Wednesday, September 03, 2008

Javascript Revisisted

When starting an expedition with a new language, (most) people take time to fully understand and learn it before attempting to program with it. Except with Javascript... almost universally, it invites people to dive in without really knowing it. I'm paraphrasing Douglas Crockford here.

I've found this to be very true. Almost 10 years back I started playing around with html and then CSS. The natural final progression led me to Javascript. I clearly remember going through Thau's Javascript tutorials over at WebMonkey trying to actually figure out what I was hacking. Those were exciting times at the height of the "Browser War" with the DOM coming into its own: MS introducing document.all and Netscape's document.layers. After IE won, nothing much happened for the next 5 years. And Javascript, already considered a toy language back then was more or less ignored.

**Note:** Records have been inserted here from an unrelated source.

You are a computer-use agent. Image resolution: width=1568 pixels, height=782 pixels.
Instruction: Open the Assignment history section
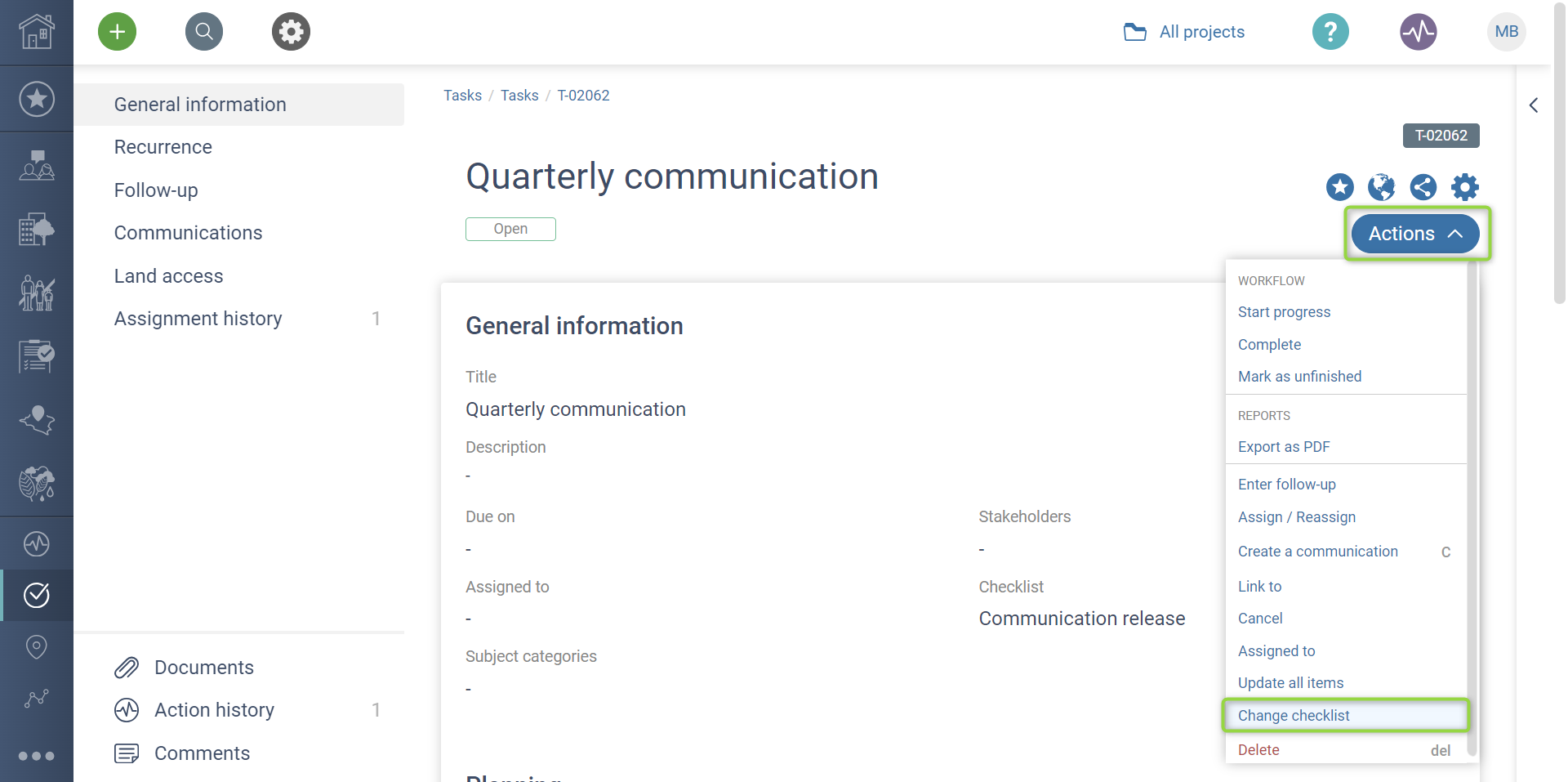tap(198, 319)
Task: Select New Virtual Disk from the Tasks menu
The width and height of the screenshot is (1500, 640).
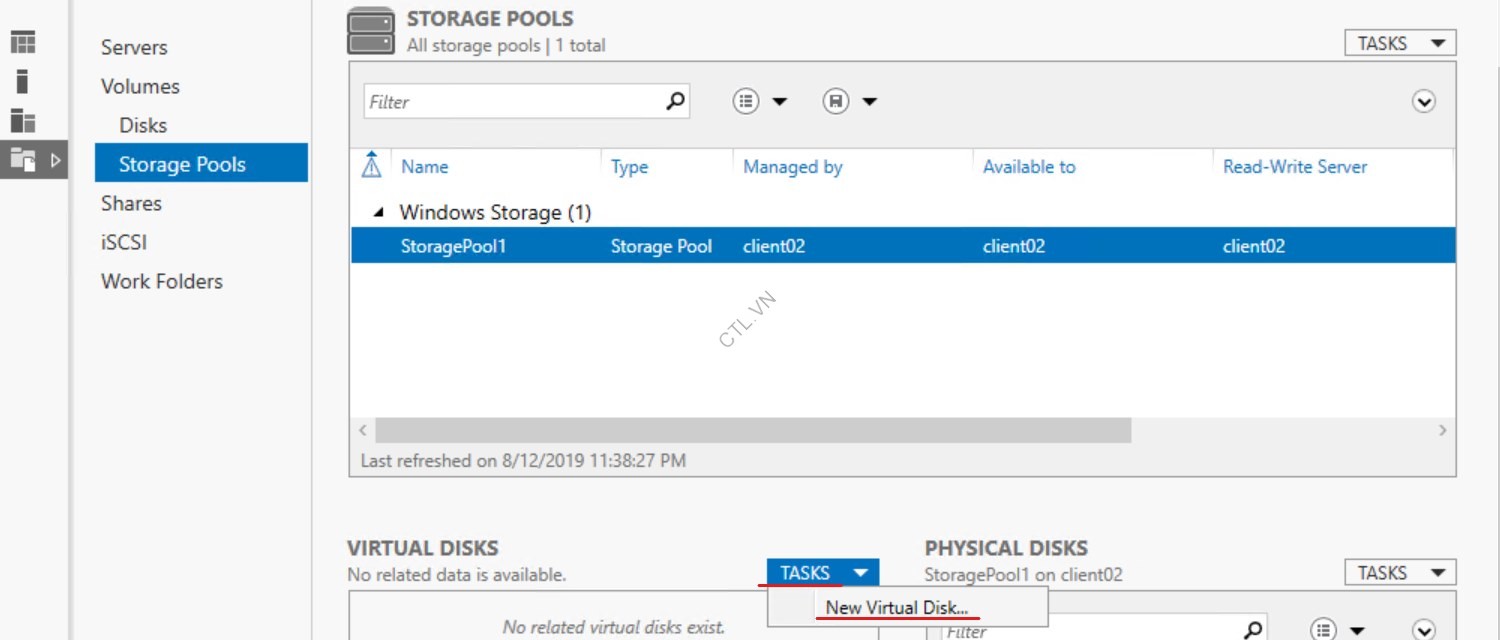Action: click(x=897, y=607)
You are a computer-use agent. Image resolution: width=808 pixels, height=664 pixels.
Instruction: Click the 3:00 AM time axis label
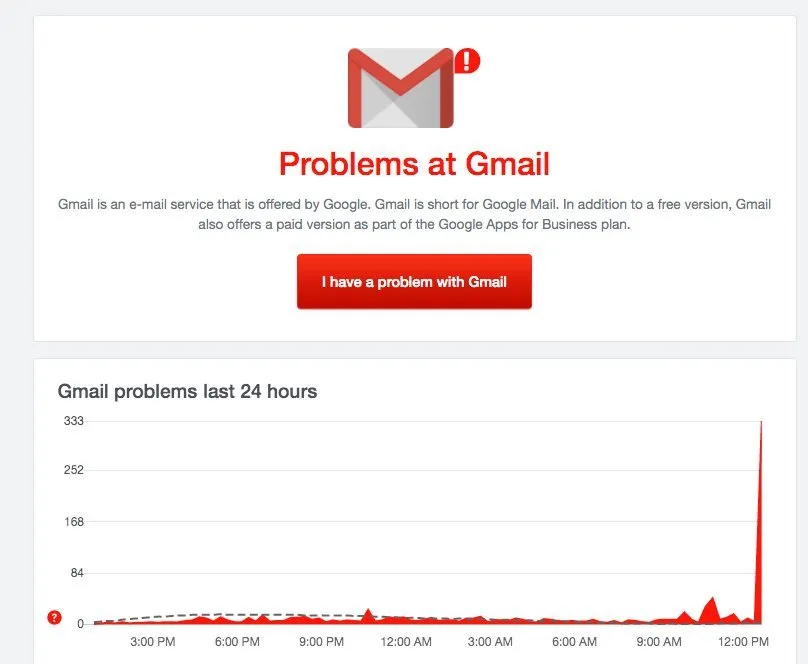[x=490, y=642]
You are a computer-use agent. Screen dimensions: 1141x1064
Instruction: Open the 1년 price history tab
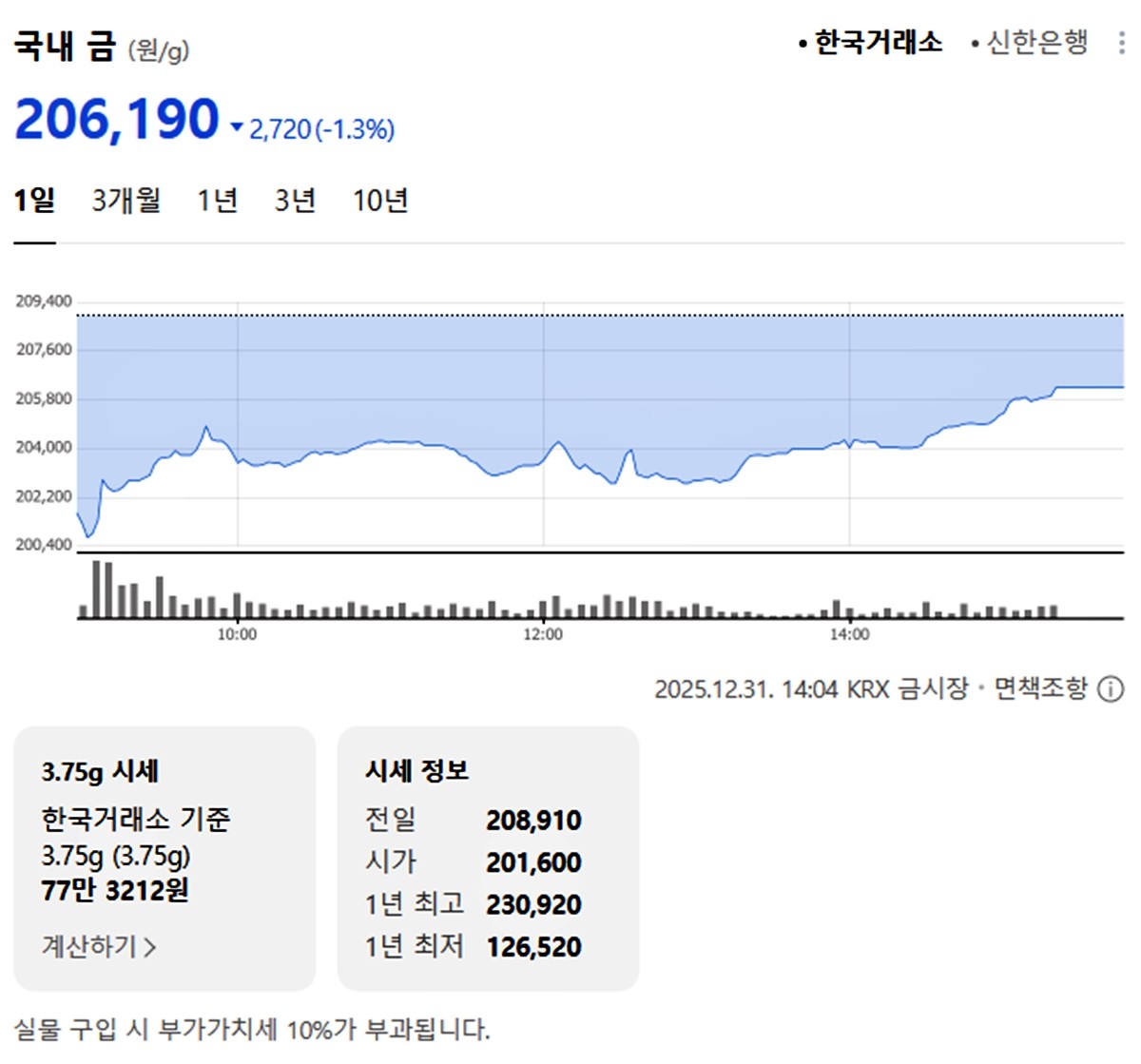(216, 201)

With the emergence of Ajax all that changed. People actually started taking a serious look at JS. Rahul found a series of videos - The Javascript Programming Language - by the above mentioned Douglas Crockford over at YUI threatre. They are by far the best material on revealing the real javascript and what a wonderful dynamic language it is. It is simple, yet, deceptively powerful. I took notes and here are some language highlights:

  • A real language - small, so easily approachable.

  • Dynamic - "load and go"... i.e. interpreted + loosely typed.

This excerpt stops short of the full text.